• The task: The records are to be reproduced verbatim.

• Data records:
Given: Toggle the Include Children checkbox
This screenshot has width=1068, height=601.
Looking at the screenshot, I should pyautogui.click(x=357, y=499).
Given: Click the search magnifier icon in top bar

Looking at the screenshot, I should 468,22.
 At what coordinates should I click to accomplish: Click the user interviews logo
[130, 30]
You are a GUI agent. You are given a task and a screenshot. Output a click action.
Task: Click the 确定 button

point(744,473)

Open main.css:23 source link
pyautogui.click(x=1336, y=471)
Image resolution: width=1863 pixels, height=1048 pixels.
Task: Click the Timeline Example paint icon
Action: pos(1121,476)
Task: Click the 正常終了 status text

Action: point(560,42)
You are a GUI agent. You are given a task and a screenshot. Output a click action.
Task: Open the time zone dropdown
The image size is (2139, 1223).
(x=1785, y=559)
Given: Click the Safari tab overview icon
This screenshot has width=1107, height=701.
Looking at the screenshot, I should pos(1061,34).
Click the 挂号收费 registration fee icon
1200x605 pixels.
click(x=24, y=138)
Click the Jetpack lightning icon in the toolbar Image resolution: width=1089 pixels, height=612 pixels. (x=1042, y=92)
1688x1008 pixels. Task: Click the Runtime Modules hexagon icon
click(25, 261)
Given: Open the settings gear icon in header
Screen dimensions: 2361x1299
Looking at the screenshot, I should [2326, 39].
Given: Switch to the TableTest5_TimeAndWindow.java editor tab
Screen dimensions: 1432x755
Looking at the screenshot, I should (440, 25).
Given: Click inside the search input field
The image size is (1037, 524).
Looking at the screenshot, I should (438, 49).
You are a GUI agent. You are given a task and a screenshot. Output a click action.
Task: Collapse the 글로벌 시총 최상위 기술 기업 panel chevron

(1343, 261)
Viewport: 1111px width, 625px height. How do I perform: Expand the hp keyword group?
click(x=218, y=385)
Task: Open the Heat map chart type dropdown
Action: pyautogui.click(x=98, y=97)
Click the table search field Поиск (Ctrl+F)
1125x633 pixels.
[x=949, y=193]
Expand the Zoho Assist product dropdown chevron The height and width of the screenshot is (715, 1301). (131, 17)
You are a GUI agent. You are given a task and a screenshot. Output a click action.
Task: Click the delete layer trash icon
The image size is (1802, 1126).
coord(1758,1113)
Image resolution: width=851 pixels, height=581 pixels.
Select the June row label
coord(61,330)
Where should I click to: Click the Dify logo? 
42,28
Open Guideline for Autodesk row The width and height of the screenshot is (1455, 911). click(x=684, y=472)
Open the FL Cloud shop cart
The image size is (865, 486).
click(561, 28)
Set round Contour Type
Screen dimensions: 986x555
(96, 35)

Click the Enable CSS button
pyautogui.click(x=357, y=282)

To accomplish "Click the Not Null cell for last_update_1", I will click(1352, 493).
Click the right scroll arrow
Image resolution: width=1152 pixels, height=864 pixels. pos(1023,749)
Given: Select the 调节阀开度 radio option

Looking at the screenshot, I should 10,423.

• Answer section:
Given: Toggle the Include Children checkbox
This screenshot has width=1068, height=601.
Looking at the screenshot, I should pyautogui.click(x=357, y=499).
Given: Click the search magnifier icon in top bar

Looking at the screenshot, I should 468,22.
 At what coordinates should I click to accomplish: Click the user interviews logo
[130, 30]
You are a GUI agent. You are given a task and a screenshot. Output a click action.
Task: Click the 确定 button

point(744,473)

Open main.css:23 source link
pyautogui.click(x=1336, y=471)
Image resolution: width=1863 pixels, height=1048 pixels.
Task: Click the Timeline Example paint icon
Action: pos(1121,476)
Task: Click the 正常終了 status text

Action: point(560,42)
You are a GUI agent. You are given a task and a screenshot. Output a click action.
Task: Open the time zone dropdown
The image size is (2139, 1223).
(x=1785, y=559)
Given: Click the Safari tab overview icon
This screenshot has width=1107, height=701.
Looking at the screenshot, I should pos(1061,34).
Click the 挂号收费 registration fee icon
1200x605 pixels.
click(x=24, y=138)
Click the Jetpack lightning icon in the toolbar Image resolution: width=1089 pixels, height=612 pixels. (x=1042, y=92)
1688x1008 pixels. Task: Click the Runtime Modules hexagon icon
click(25, 261)
Given: Open the settings gear icon in header
Screen dimensions: 2361x1299
Looking at the screenshot, I should [2326, 39].
Given: Switch to the TableTest5_TimeAndWindow.java editor tab
Screen dimensions: 1432x755
Looking at the screenshot, I should (440, 25).
Given: Click inside the search input field
The image size is (1037, 524).
Looking at the screenshot, I should (438, 49).
You are a GUI agent. You are given a task and a screenshot. Output a click action.
Task: Collapse the 글로벌 시총 최상위 기술 기업 panel chevron

(1343, 261)
Viewport: 1111px width, 625px height. How do I perform: Expand the hp keyword group?
click(x=218, y=385)
Task: Open the Heat map chart type dropdown
Action: pyautogui.click(x=98, y=97)
Click the table search field Поиск (Ctrl+F)
1125x633 pixels.
[x=949, y=193]
Expand the Zoho Assist product dropdown chevron The height and width of the screenshot is (715, 1301). (131, 17)
You are a GUI agent. You are given a task and a screenshot. Output a click action.
Task: Click the delete layer trash icon
The image size is (1802, 1126).
coord(1758,1113)
Image resolution: width=851 pixels, height=581 pixels.
Select the June row label
coord(61,330)
Where should I click to: Click the Dify logo? 
42,28
Open Guideline for Autodesk row The width and height of the screenshot is (1455, 911). click(x=684, y=472)
Open the FL Cloud shop cart
The image size is (865, 486).
click(561, 28)
Set round Contour Type
Screen dimensions: 986x555
(96, 35)

Click the Enable CSS button
pyautogui.click(x=357, y=282)

To accomplish "Click the Not Null cell for last_update_1", I will click(1352, 493).
Click the right scroll arrow
Image resolution: width=1152 pixels, height=864 pixels. pos(1023,749)
Given: Select the 调节阀开度 radio option

Looking at the screenshot, I should 10,423.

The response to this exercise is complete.